The rise of Biblical Criticism during the Enlightenment of the eighteenth century contrasts the rise of the Evangelical movement.


The eighteenth century is sometimes called the “Enlightenment” or the “Age of Reason” and described as a secular era. However, research of the last half century has demonstrated that more vital Christianity flourished within that century than commonly supposed. Nonetheless, the rise of biblical criticism did contribute a secular strand of thinking impacting the religious beliefs of many contemporaries.
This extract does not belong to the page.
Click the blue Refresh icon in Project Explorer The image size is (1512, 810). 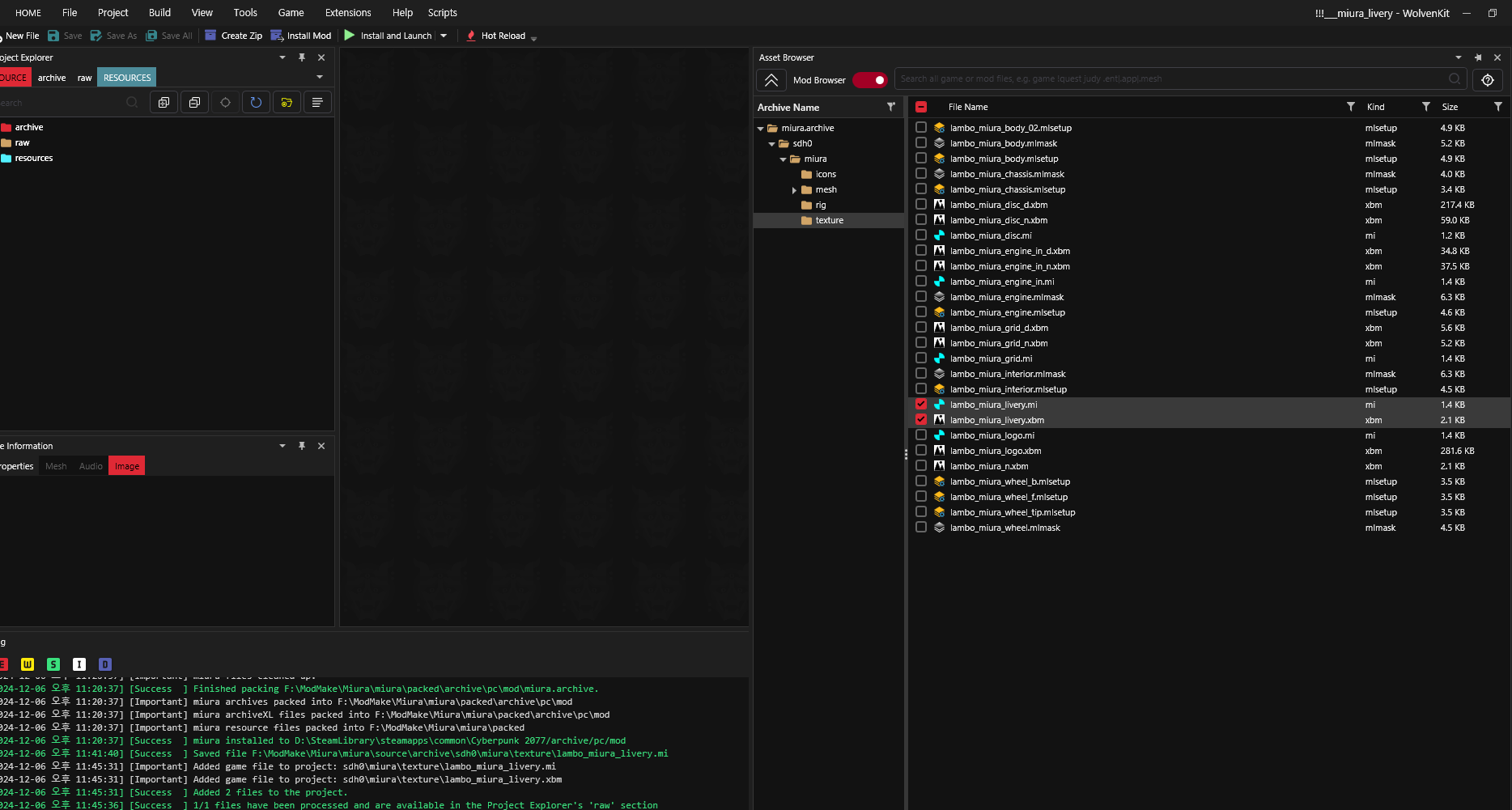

The “Enlightenment” (1680-1799)

In European history the period from 1680—1799 is frequently designated the “Enlightenment” or the “Age of Reason.” Eighteenth century contemporaries often used a derivative of the word light from their respective languages to describe the era. For example, the French employed the expression Siècle des lumières and the Germans Aufklârung.

The Philosophes

Partisans of “enlightenment” were sometimes called philosophes (French word for philosophers). They appreciated the writings of classical pagan authors like Cicero as well as the empirical perspectives of Francis Bacon and John Locke. They advocated the free use of “reason” as the guiding authority for discerning truth and understanding humankind and the world. They often rejected the teachings of Christianity. The philosophe Cesar Chesneau Dumarsais put the matter this way: “Reason is to the philosopher what grace is to the Christian. Grace causes the Christian to act, reason the philosopher.”
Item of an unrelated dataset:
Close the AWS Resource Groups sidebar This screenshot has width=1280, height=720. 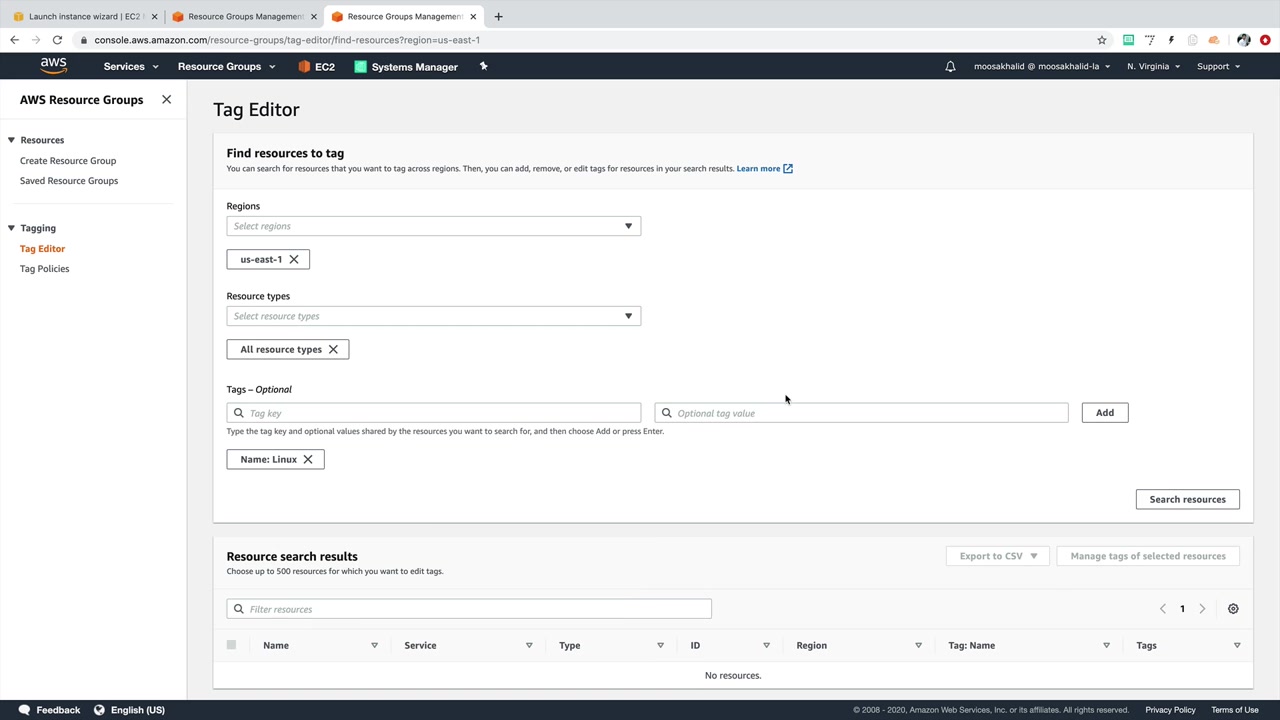coord(166,100)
The “philosophers” claimed that the advance of “philosophie [using reason]would promote an “enlightened” day of happiness, toleration and progress. Many sharply criticized traditional Christian beliefs such as our sinful nature due to Adam’s Fall, the reality of miracles, the fulfillment of biblical prophecy and the divinity of Christ. They questioned Scripture’s infallibility and endorsed biblical criticism. In general, they trumpeted the motif that orthodox Christianity promoted not light but darkness, not truth but superstition and not peace and civility but fanaticism.
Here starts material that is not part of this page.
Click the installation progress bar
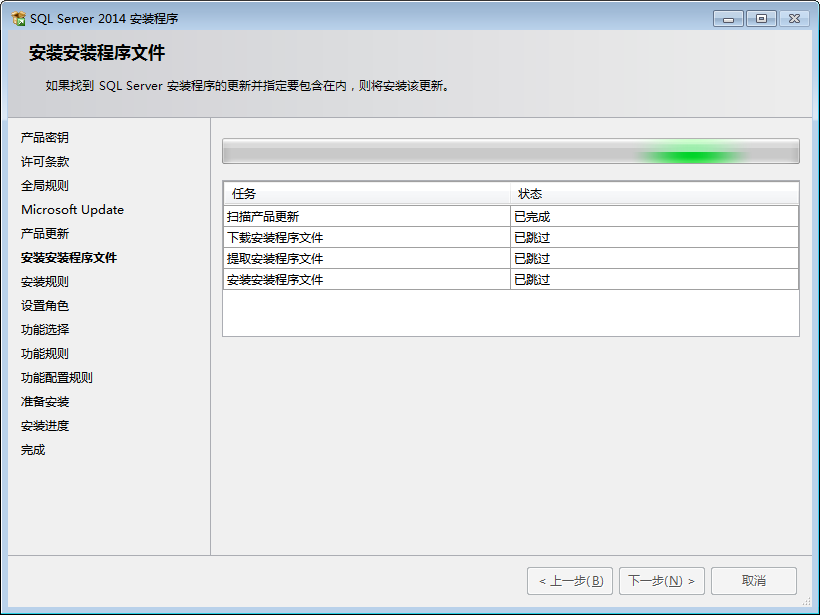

The “philosophers” often acted as propagandists, social activists and reformers. In France they included Voltaire, Denis Diderot, D’Alembert and the Genevan Jean-Jacques Rousseau {1712-1778; until he became an arch critic of Voltaire); in Germany, the biblical critics Hermann Samuel Reimarus (1694-1768) and philosophers Gotthold Lessing (1729-1781) and Immanuel Kant (1724-1804); in England, deists like Anthony Collins (1676-1729) and the philosopher David Hume (1711-1776); and in the United States deistic leaning political figures and writers such as Benjamin Franklin (1706-1797), Thomas Jefferson (1743-1826) and Thomas Paine (1737-1809). Advocates of “Enlightenment” called for reforms in South America.

Both in France and in Germany the strength of “philosophic” movements intensified towards the middle of the eighteenth century. By contrast, in England an ”Enlightenment” movement associated with Deism had crested in strength towards 1750.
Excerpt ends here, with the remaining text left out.